Es ist bekannt, aus einer biegsamen Leitung und an diese angeschlossenen zwischen einer Arbeitsund einer Nichtgebrauchsstellung beweglichen Regnern bestehende Feldberegnungsanlagen in unzerlegtem Zustand über das Feld von einer ersten zu einer neuen Einsatzstelle zu ziehen. Nachteilig hiebei ist jedoch, dass die an durch den Wasserdruck aufblähbaren Gehäusen aus elastischem Material befestigten Regner beim Bewegen der Anlage ungeschützt sind und beschädigt werden können oder sich verstopfen. Ferner sind die Regner selbst mit verhältnismässig grossen Bodenplatten ausgestattet, um ein Umkippen während der Bewegungen zu verhindern.
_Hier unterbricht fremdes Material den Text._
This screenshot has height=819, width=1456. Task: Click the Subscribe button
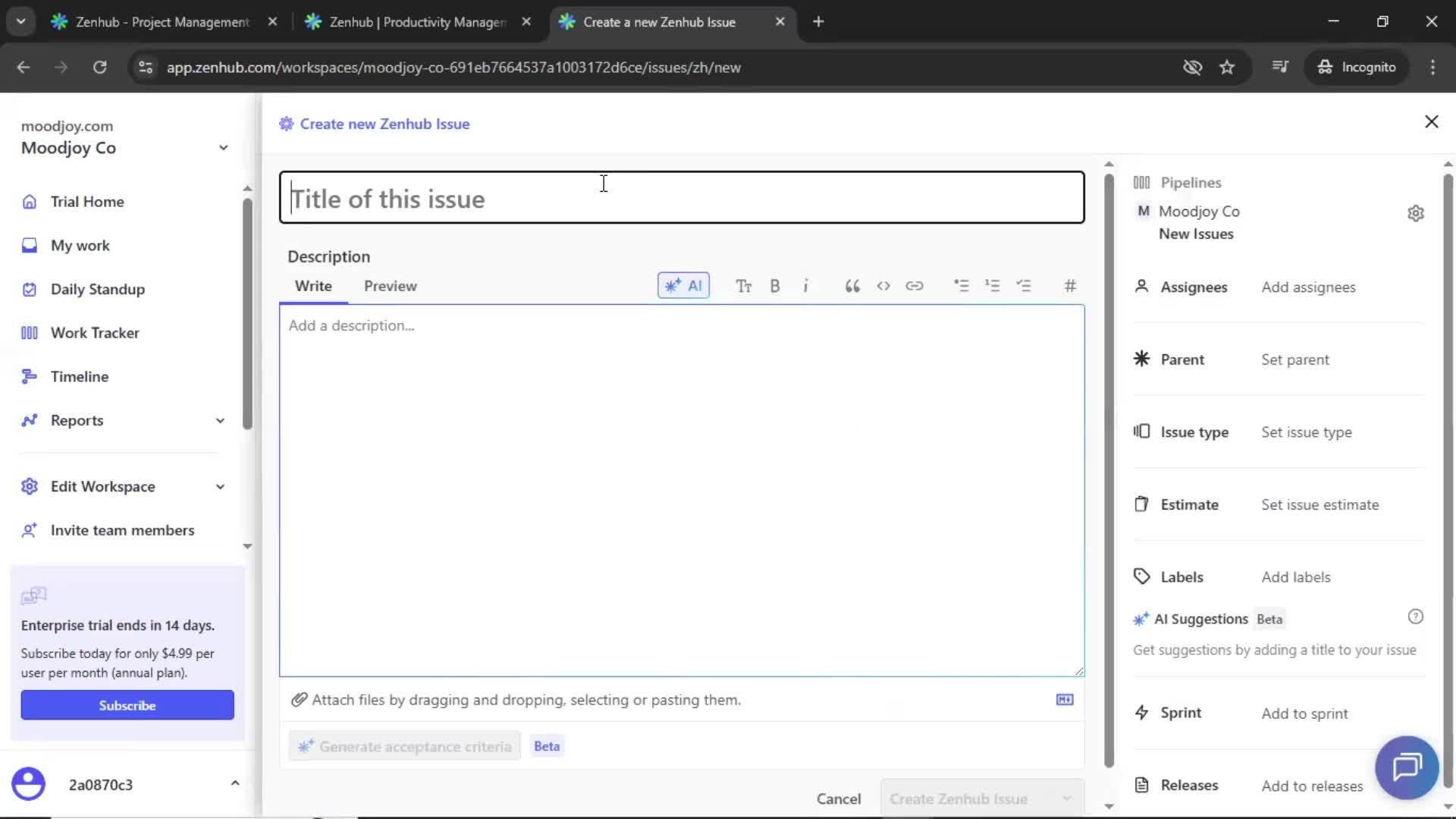(127, 704)
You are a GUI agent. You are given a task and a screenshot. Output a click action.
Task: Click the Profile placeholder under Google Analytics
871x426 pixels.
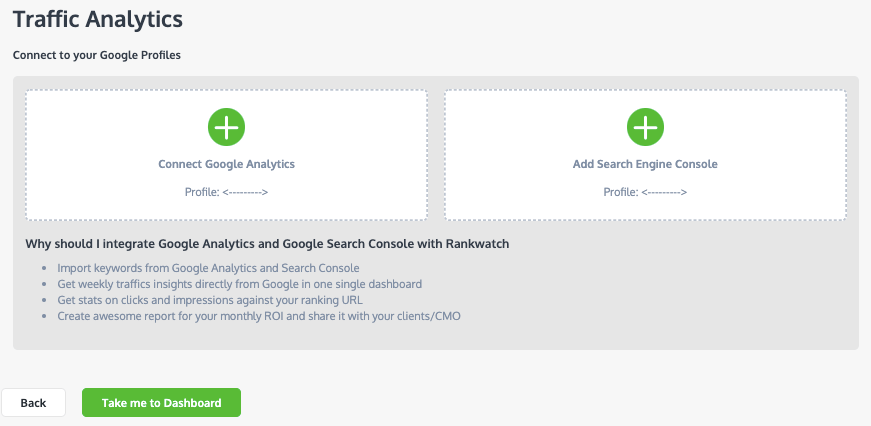(x=226, y=192)
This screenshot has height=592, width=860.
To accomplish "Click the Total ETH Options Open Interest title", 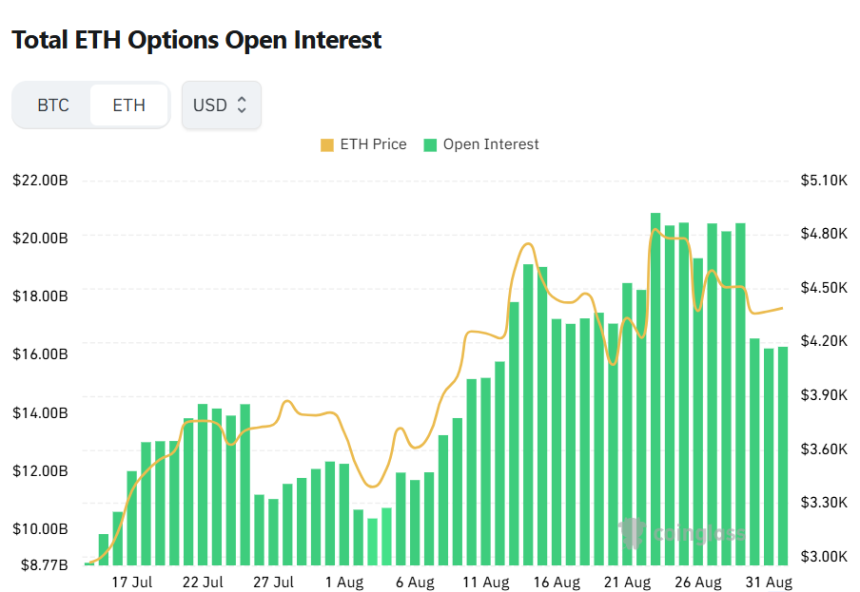I will point(197,40).
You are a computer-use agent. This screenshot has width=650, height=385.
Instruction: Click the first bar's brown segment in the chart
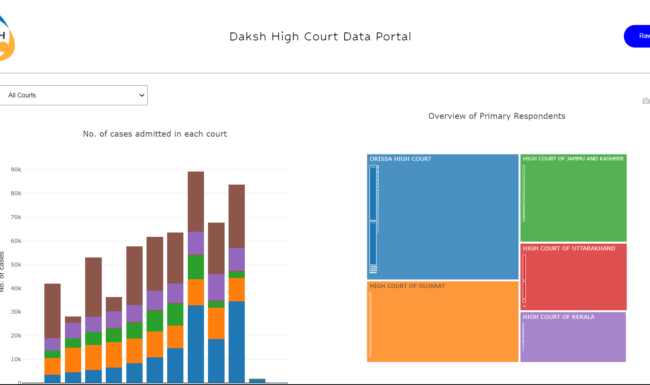coord(53,311)
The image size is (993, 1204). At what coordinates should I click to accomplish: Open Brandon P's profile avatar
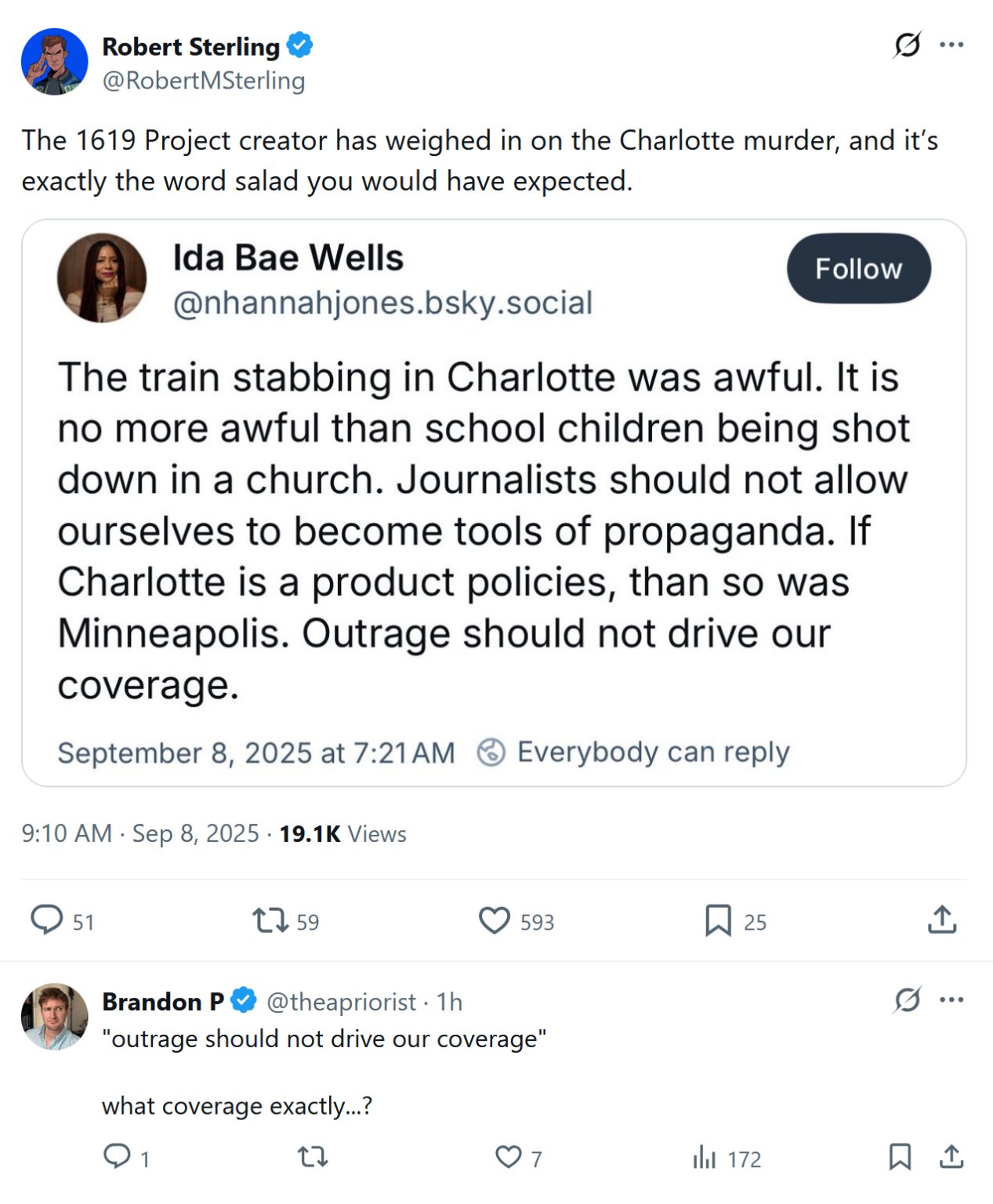(55, 1017)
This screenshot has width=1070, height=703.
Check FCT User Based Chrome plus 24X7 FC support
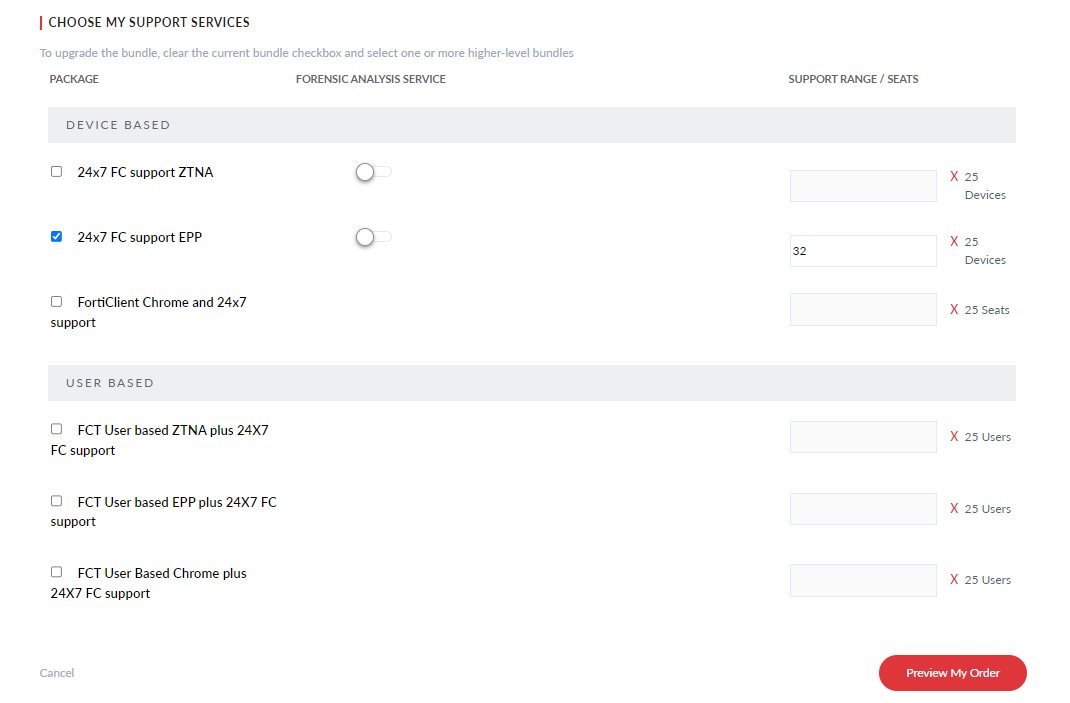pyautogui.click(x=56, y=571)
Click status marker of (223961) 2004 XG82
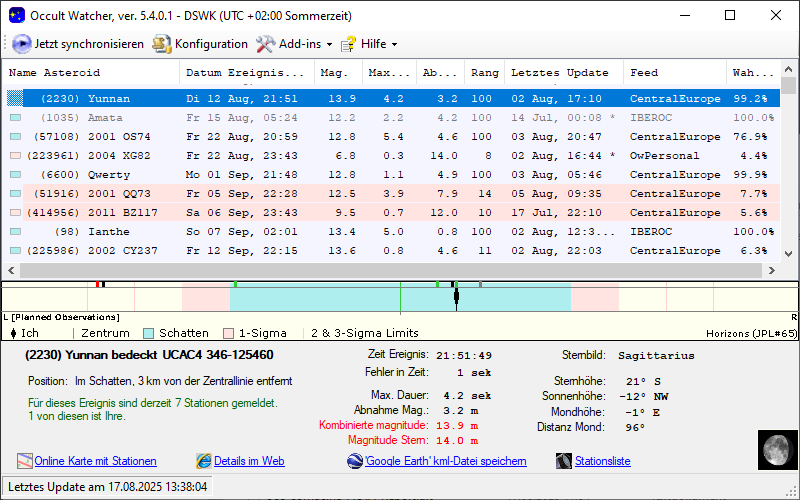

Mit Rücksicht auf die Grösse der Bodenplatte können daher die bekannten Regner eine begrenzte Höhe nicht überschreiten, so dass sie bei der Verwendung in Kulturen, deren Höhe grösser als die der einzelnen Regner ist, nicht die gewünschte Wirksamkeit entfalten.
Es ist auch bereits bei Beregnungsvorrichtungen für landwirtschaftliche Zwecke vorgeschlagen worden, Sprengwagen zu verwenden, die aus je einem auf Räder gesetzten langen Rohr mit auf beiden Seiten aufgesetzten Sprengdüsen gebildet werden. Diese Sprengdüsen werden durch elastische Schläuche miteinander verbunden und unabhängig voneinander allmählich vorgezogen. Da bei zu grosser Annäherung der Wagen aneinander die Verbindungsschläuche auf der Erde aufliegen und beim Vorziehen der Wagen über den Boden geschleift werden können, werden sie zwischen zwei Wagen durch schwenkbar befestigte Ausleger waagrecht gehalten. Hiedurch ergibt sich jedoch ein zusätzlicher Aufwand, der unerwünscht ist, zumal die bekannte Vorrichtung ohnehin dadurch, dass sie nur in breiter Front über das Feld bewegt werden kann, bei der Verlegung einen grossen Aufwand an Hilfskräften erfordert.
Es ist daher wesentlich günstiger, eine Feldberegnungsanlage bei der Verlegung in Längsrichtung der biegsamen Leitung zu bewegen, da dann die Leitung und die daran befestigten Regner stets zwischen zwei Reihen der Kultur bleiben und das Umlegen der Anlage schneller und bequemer als bei dem letztgenannten Verfahren durchgeführt werden kann.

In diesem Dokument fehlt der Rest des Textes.